--- Provided information Enclosed Below ---

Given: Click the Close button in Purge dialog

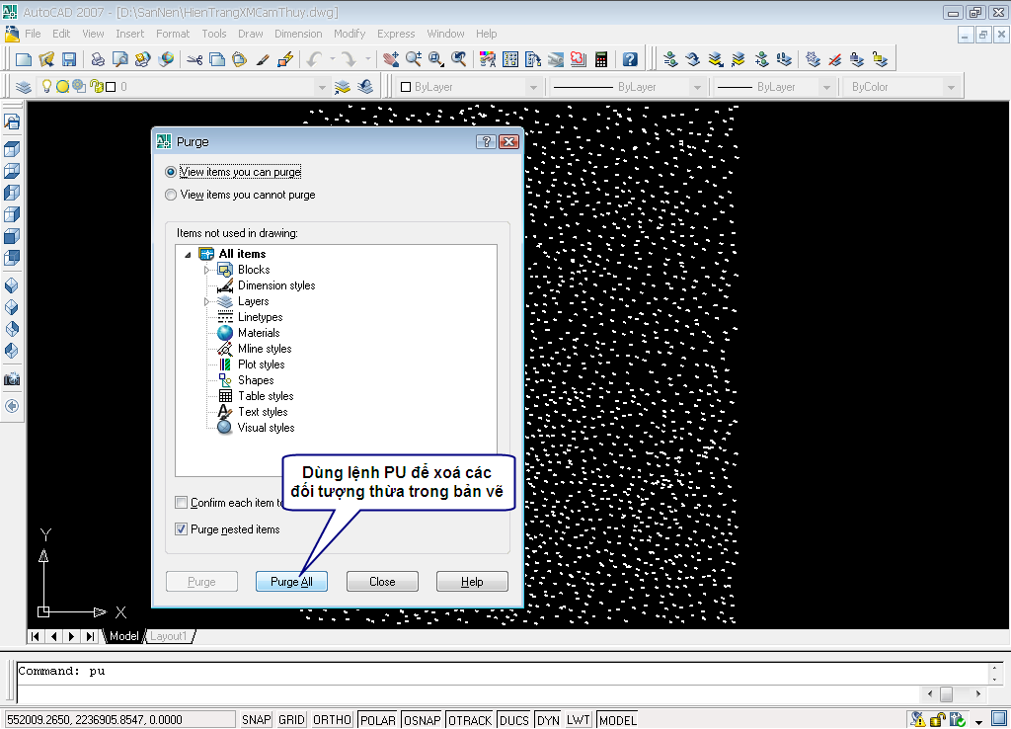Looking at the screenshot, I should [382, 582].
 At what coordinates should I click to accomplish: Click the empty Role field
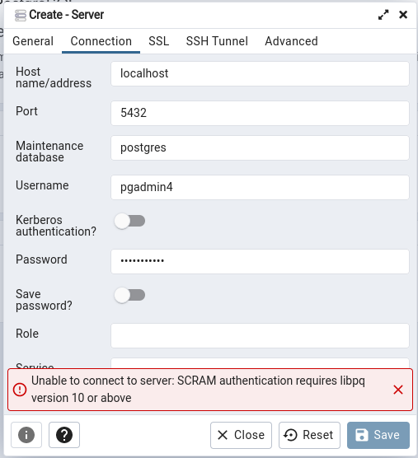tap(260, 335)
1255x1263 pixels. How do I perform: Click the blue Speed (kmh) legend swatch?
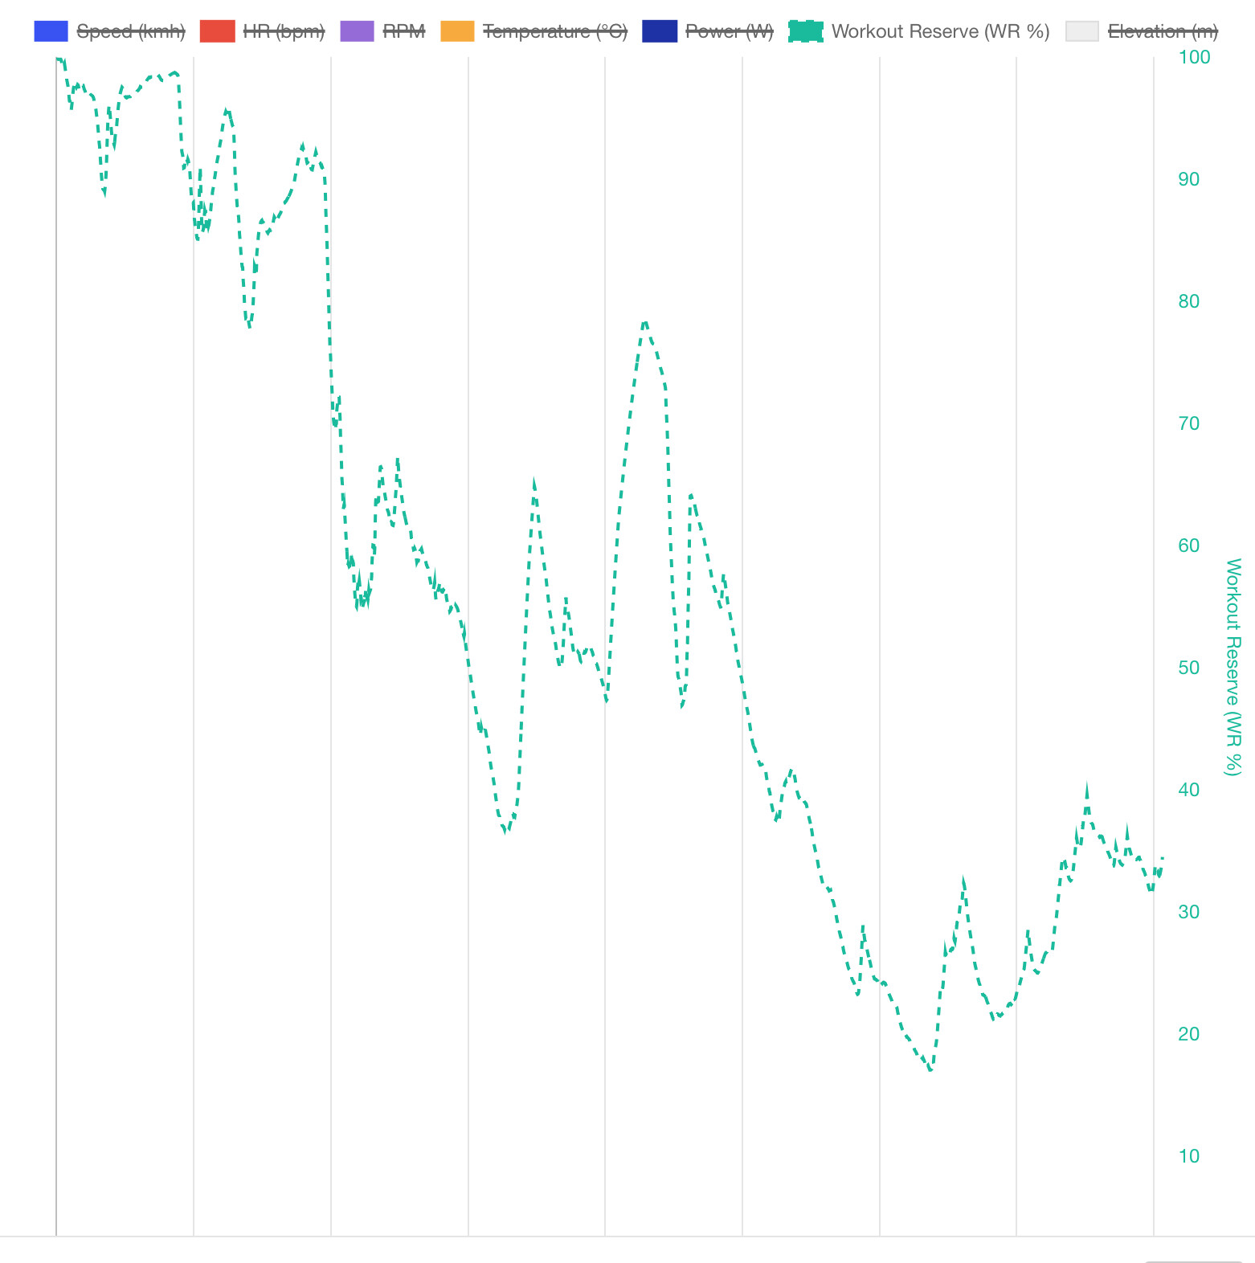[x=51, y=31]
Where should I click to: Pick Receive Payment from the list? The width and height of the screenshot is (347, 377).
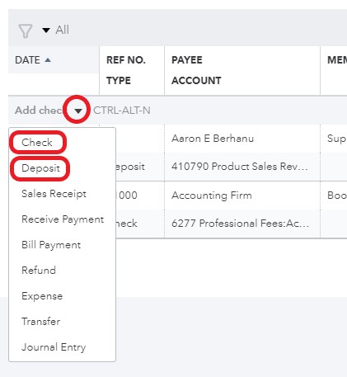(x=63, y=219)
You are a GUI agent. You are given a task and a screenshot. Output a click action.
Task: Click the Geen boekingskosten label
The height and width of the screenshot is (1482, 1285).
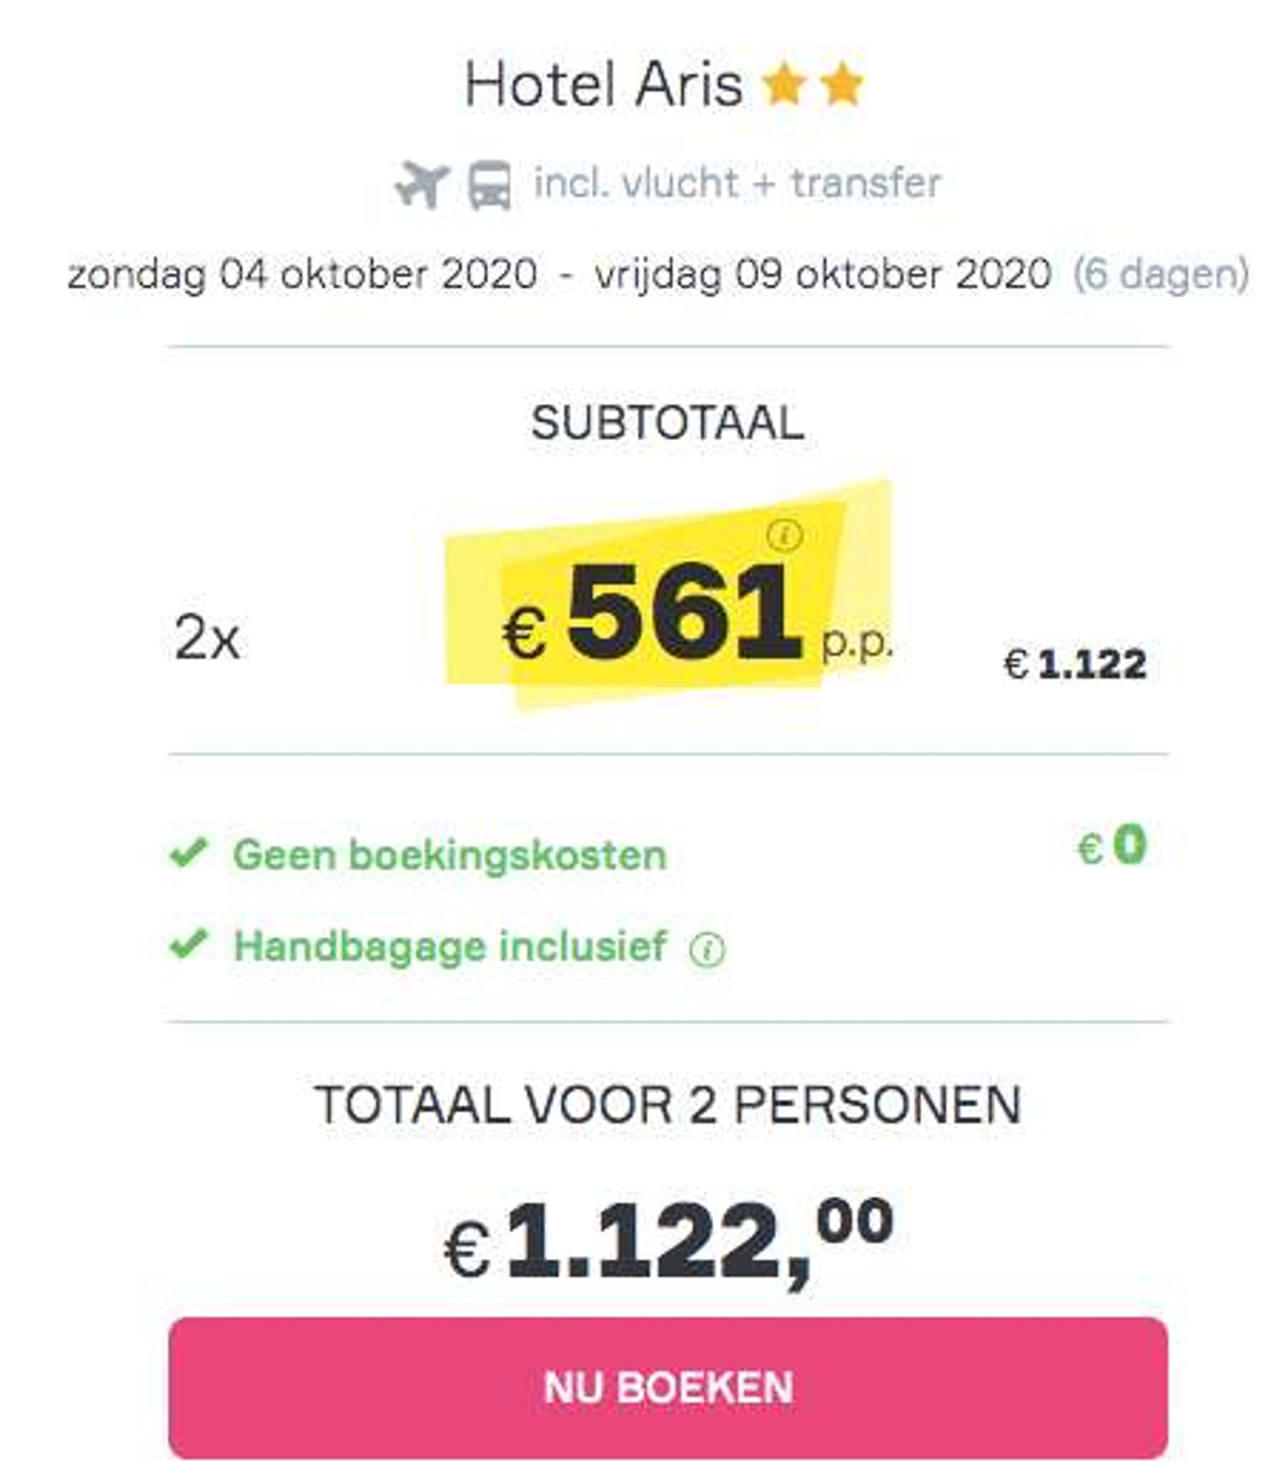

--- End of Enclosed Provided information ---

Exercise objective = Please output every entry exactly as written, apart from the pictures.

Result of the task =
Given: Click the Close button in Purge dialog

Looking at the screenshot, I should [382, 582].
 At what coordinates should I click to accomplish: Click the empty Role field
tap(260, 335)
1255x1263 pixels. How do I perform: Click the blue Speed (kmh) legend swatch?
[x=51, y=31]
Where should I click to: Pick Receive Payment from the list? The width and height of the screenshot is (347, 377).
(x=63, y=219)
You are a GUI agent. You are given a task and a screenshot. Output a click action.
Task: Click the Geen boekingskosten label
The height and width of the screenshot is (1482, 1285).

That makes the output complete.